Russula pyriodora

Scientific classification
- Domain: Eukaryota
- Kingdom: Fungi
- Division: Basidiomycota
- Class: Agaricomycetes
- Order: Russulales
- Family: Russulaceae
- Genus: Russula
- Species: R. pyriodora
- Binomial name: Russula pyriodora Ruots. (2011)

= Russula pyriodora =

- Authority: Ruots. (2011)

Species of mushroom-forming fungus

Russula pyriodora is a rare species of mushroom-forming fungus in the family Russulaceae, formally described in 2011. The mushroom features a pink to rosy cap, whitish gills, and has a distinctive pear-like odour which inspired its name (from Latin pyri- meaning pear). It has been found only in specific brook-ravine sites in eastern Finland with limestone-influenced soils.
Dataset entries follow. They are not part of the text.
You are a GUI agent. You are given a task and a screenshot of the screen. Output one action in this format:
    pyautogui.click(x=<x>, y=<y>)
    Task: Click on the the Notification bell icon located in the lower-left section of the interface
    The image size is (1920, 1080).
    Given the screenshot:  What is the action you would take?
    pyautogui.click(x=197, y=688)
The species forms mycorrhizal relationships primarily with birch trees and produces fruit bodies in late summer.

==Taxonomy==

The species was formally described by Juhani Ruotsalainen and Seppo Huhtinen in the journal Karstenia in 2011. The specific epithet pyriodora derives from the Latin for "pear‑scented", alluding to the fruit‑body's distinctive aroma. The holotype (JR.8415F) was collected on 21 August 2011 in the Kylmänpuro Nature Protection Area, Paltamo (Kainuu province), on nutrient‑rich, limestone‑influenced brook ravine soil.

==Description==

Fruit bodies of the fungus are small to medium‑sized. The cap (pileus) measures 1.8–5.5 cm in diameter, initially convex and silky‑glossy, pale pink to rosy, later flattening and becoming matt with age and dryness, often showing paler patches and a small, darker umbo; the margin is smooth in young specimens and becomes distinctly sulcate (grooved) at maturity. The gills (lamellae) are straight and easily separable from the stipe, greyish white when fresh and turning yellowish white on drying; they are moderately spaced when young but become more distant in older mushrooms. The stipe is 4–6 cm long and 0.6–1.8 cm thick, cylindrical to slightly club shaped (clavate), often widening in the middle or at the top, greyish white with variable red‑tinged hues, and tapering towards the base in older specimens.

The flesh of R. pyriodora is thin, fragile and spongy in the stipe. Its taste is oily and sweetish with a faint sharpness at the gill edge, while the odour is pear‑like, comparable to that of Inocybe corydalina. The spore print is almost white. Microscopically, spores typically measure 9.0 by 7.6 μm on average, broadly ellipsoid to obovate‑ellipsoid, ornamented with rounded warts or short crests up to 1.0 μm high; the plage is small and partly amyloid. Basidia (spore-bearing cells) are clavate, four‑spored, 34–36 by 10–12 μm. Cheilocystidia are abundant, fusiform with a long tapering apex (about 85 by 8.5–10 μm). The cap cuticle bears numerous dermatocystidia (6–8 μm wide) in small clusters or scattered among narrow hyphae.

==Habitat and distribution==

At the time of its original publication, R. pyriodora was known only from two brook‑ravine sites in eastern Finland: Kylmänpuro Nature Protection Area (Paltamo, Kainuu) and Loutteispuro Nature Protection Area (Nilsiä, North Savo). Both localities feature nutrient‑rich, limestone‑influenced soils within wet, wooded mires and brookside mosaics of tussock grasses and herbaceous vegetation. Common trees at these sites include species of Betula, Alnus, Salix and Picea, with birch most likely serving as the main mycorrhizal partner. Fruiting bodies appear in late summer. Considered a rare species, the mushroom has usually been recorded in calcareous soil.